Hladkyi selbst kommt aus der ostukrainischen Oblast Charkiw, wo es derzeit friedlich ist. Seine Frau aber ist aus Donezk. Der Krieg in der Ostukraine ist ständiges Thema unter den Spielern, sagt er: „Wir haben viele Freunde und Verwandte, die noch dort sind. Wir leben in ständiger Sorge.“ Mit einer Pause fügt er hinzu: „Aber wir sind ja Profis. Wir werden alles tun, was in unserer Macht steht. Wir werden unser Bestes geben, um unsere Fans, die noch in Donezk leben, an unserem Spiel zu erfreuen. Nur damit können wir ihnen helfen“, ist er sich sicher.


Meisterschaft in Gefahr

Spieler und Funktionäre geben Durchhalteparolen aus, aber der Konflikt zehrt an der Substanz. Trainiert wird in Kiew – aber die Trainingsflächen des Erzrivalen Dinamo Kiew darf der Klub nicht nutzen. In der Meisterschaft liegt Schachtjor mit sieben Punkten Rückstand nun schon recht deutlich hinter Dinamo zurück. Den Donezker droht, die ukrainische Meisterschaft zum ersten Mal seit sechs Jahren zu verlieren. „So etwas wie Chancengleichheit gibt es nicht“, machte Trainer Mircea Lucescu zuletzt seinem Ärger in einem Interview Luft. „Es ist sehr schwer, eine Meisterschaft unter diesen Bedingungen zu spielen. Klubs aus dem Norden und der Zentralukraine sind derzeit klar im Vorteil.“ Immer wieder machen Transfergerüchte die Runde, die jedoch umgehend dementiert werden.

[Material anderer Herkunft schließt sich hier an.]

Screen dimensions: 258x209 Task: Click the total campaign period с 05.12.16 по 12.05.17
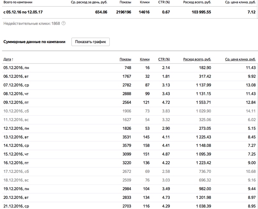click(x=23, y=12)
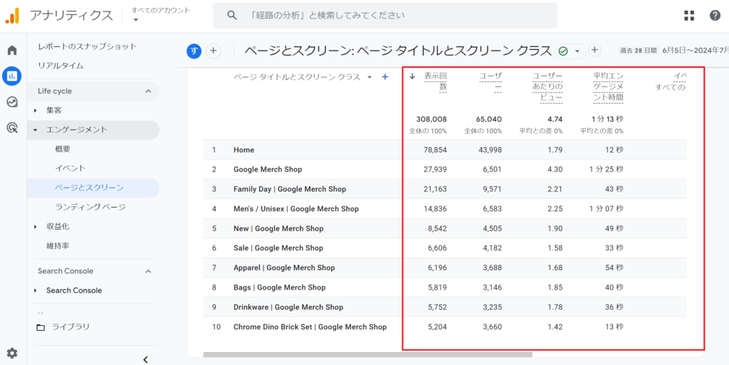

Der Klub ist stark in der Identität des Donezker Beckens – des Donbass – verwurzelt. „Schachtjor“ – das steht für „Bergarbeiter“, dem wichtigsten und traditionellsten Wirtschaftszweig in der umkämpften Region. Der Klub ist der Stolz der Region und erzählt auch die Geschichte vom Aufstieg des Oligarchen Rinat Achmetow. Achmetow übernahm den Klub 1996 und baute ihn zum Superklub auf. 13 brasilianische Spieler sind bei Schachtjor unter Vertrag. Der sonst medienscheue Achmetow ließ sich von seiner Ehrentribüne aus kaum ein Heimspiel seiner Mannschaft entgehen. Doch sein Imperium bröckelt: Der „Pate des Donbass“ hat seit Ausbruch des Krieges viel seines Vermögens verloren. Zudem wird ihm vorgeworfen, die Separatisten unterstützt zu haben. Die ukrainischen Behörden sollen bereits gegen ihn ermitteln.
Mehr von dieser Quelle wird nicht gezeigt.